Al acercarse a Betfagé y Betania, junto al monte llamado de los Olivos, mandó a dos discípulos, diciéndoles: «Id a la aldea de enfrente; al entrar en ella, encontraréis un pollino atado, que nadie ha montado nunca. Desatadlo y traedlo. Y si alguien os pregunta: “¿Por qué lo desatáis?”, le diréis así: “El Señor lo necesita”». Fueron, pues, los enviados y lo encontraron como les había dicho. Mientras desataban el pollino, los dueños les dijeron: «¿Por qué desatáis el pollino?». Ellos dijeron: «El Señor lo necesita». Se lo llevaron a Jesús y, después de poner sus mantos sobre el pollino, ayudaron a Jesús a montar sobre él. Mientras él iba avanzando, extendían sus mantos por el camino. Y, cuando se acercaba ya a la bajada del monte de los Olivos, la multitud de los discípulos, llenos de alegría, comenzaron a alabar a Dios a grandes voces por todos los milagros que habían visto, diciendo: «¡Bendito el rey que viene en nombre del Señor! Paz en el cielo y gloria en las alturas». Algunos fariseos de entre la gente le dijeron:
«Maestro, reprende a tus discípulos». Y respondiendo, dijo: «Os digo que, si estos callan, gritarán las piedras».

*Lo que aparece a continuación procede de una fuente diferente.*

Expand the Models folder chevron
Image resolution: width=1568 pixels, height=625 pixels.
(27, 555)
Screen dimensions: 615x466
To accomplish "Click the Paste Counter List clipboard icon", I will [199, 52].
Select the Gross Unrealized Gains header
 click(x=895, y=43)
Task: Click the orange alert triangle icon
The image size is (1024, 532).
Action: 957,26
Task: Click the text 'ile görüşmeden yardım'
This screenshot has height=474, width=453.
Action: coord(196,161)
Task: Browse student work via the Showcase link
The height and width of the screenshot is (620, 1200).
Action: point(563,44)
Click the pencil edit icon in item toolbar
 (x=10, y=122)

Pasión de nuestro Señor Jesucristo según san Lucas 22, 14‑23, 56
Comentario Bíblico de Pablo Díez
Is 50,4-17; Sal 21,2a.8-9.17-18a.19-20.23-24; Flp 2,6-11; Lc 22,14–23,56
La figura del siervo sufriente nos introduce magistralmente en el relato de la Pasión. Toma la palabra como personaje anónimo, recordando la caracterización de Cristo en el himno de Filipenses (2,7). Pero, al mismo tiempo, posee rasgos proféticos que en Jesús alcanzarán el culmen: vocación para la palabra, sufrimiento inherente a su misión, confianza en Dios. Su fidelidad emerge como la causa de sus padecimientos: el no resistirse a la palabra del Señor comporta afrontar las injurias de los hombres (Is 50,6). En estas circunstancias, la sensación de abandono podría hacer mella en él, como refleja crudamente la antífona del salmo (Sal 21,2a), máxime cuando la muerte parece constituir el requisito último de su obediencia (Flp 2,8).
Pero, en el trance final del sufrimiento reafirma su confianza en el Padre, depositando en sus manos el hálito vital (Sal 30,6), sabedor de que Dios, el señor de la vida, es más fuerte que los enemigos y que la muerte misma. El resultado de su opción nos lo ofrece el final himno de Filipenses donde el abajamiento de Jesús desemboca en su glorificación y exaltación al ámbito de lo divino (“nombre sobre todo nombre”), recibiendo el señorío universal (Flp 2,10-11).